- _Document_

The anti-partisanship nonprofit political organization No Labels kicked off its nationwide campaign for civility yesterday with panel discussions featuring MSNBC pundit Joe Scarborough and a theme song composed and performed by R&B superstar and conflict diamond profiteer Akon. (You are invited to use the song to create a music video, if you’re a complete weirdo.)

Early reviews are mixed. Specifically, partisans from both sides of the aisle mocked the entire enterprise relentlessly, while the brain-dead nonpartisan press mostly just repeated No Labels’ claims to be representing “the center” or whatever it actually claims to represent. The “radical middle,” said David Gergen (of course). Or, as Morning Joe himself said: “It has nothing to with politics, it has nothing to with ideology, it has everything to do with civility.”

Sadly, civility doesn’t have much of a constituency.

- _Data_
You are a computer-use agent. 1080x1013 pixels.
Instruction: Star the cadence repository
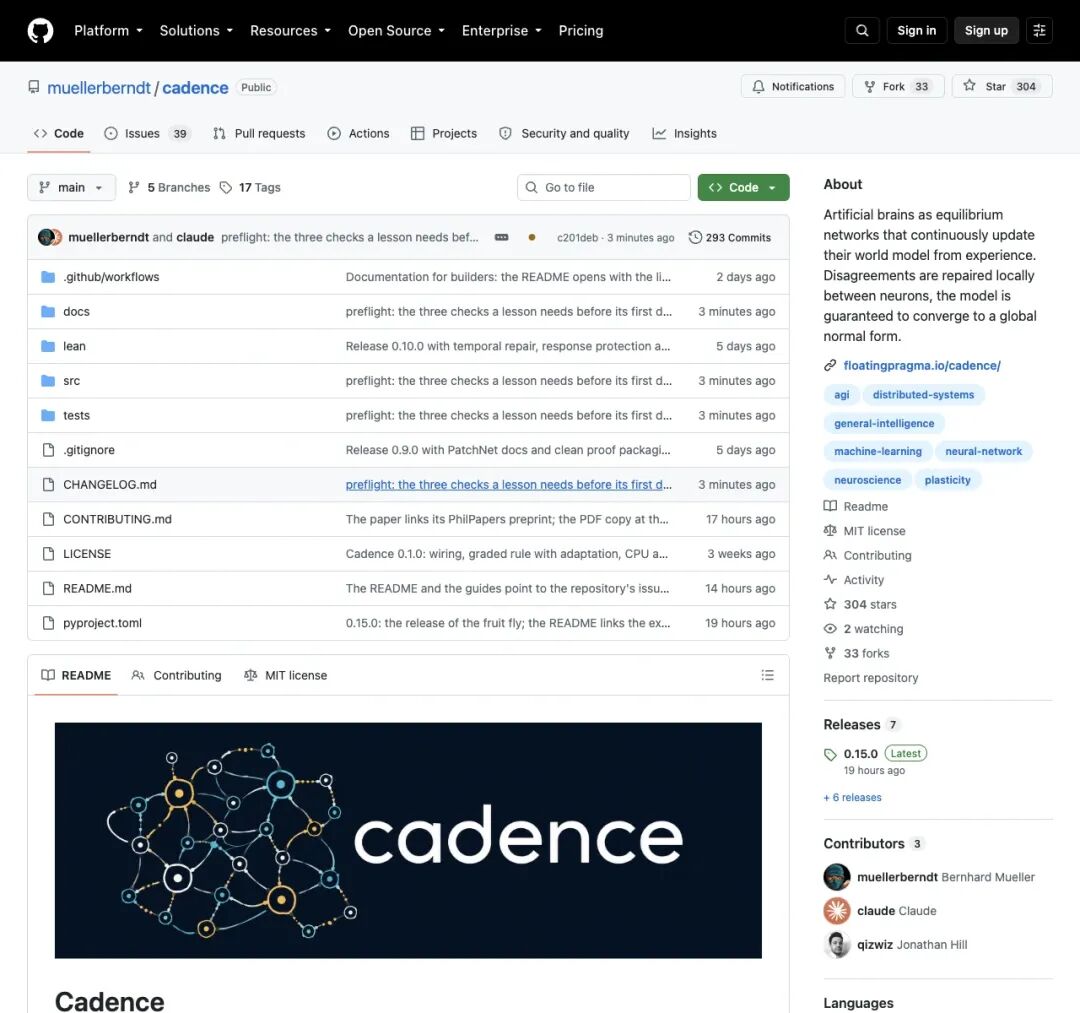pos(1001,86)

- _Task set_
(a) In the article on the No Labels civility campaign, who composed and performed the campaign's theme song?
(b) Carry on the article on the No Labels civility campaign, picking up after its final sentence.

- _Answers to the exercises_
(a) Akon

(b)
As independence mascot Michael Bloomberg himself acknowledged at yesterday’s event, the only thing standing in the way of the No Labels campaign for nonpartisan cooperation and civility is democracy. When he tried to push for nonpartisan elections in New York, both parties came together to attack his plan, in the sort of display of true bipartisanship that people always say they wish we had more of until it happens.

Honestly, Bloomberg sounds pretty defeatist about the whole enterprise:

“It’s not clear that the average person feels themselves disenfranchised or wants a lot of the things we are advocating,” Bloomberg said. “In the end when you have an independent candidate it is the two major parties that get most of the votes.”

Of course, getting the most votes was something a number of panel participants — hello, Charlie Crist! — have had trouble with.

No Labels is a 501(c)(3) nonprofit that refuses to divulge its donors, but a couple of crazy-rich people have been mentioned, and considering that it’s led by longtime Democratic fundraiser Nancy Jacobson and former Bush media guru Mark McKinnon, one can safely assume that the funders behind the organization are the usual gang of terribly wealthy coastal elites from the “Georgetown cocktail parties” and “Upper West Side penthouses” that everyone likes to complain about.

(Oddly, this slick and professional organization blatantly ripped off its logo, apparently without permission.)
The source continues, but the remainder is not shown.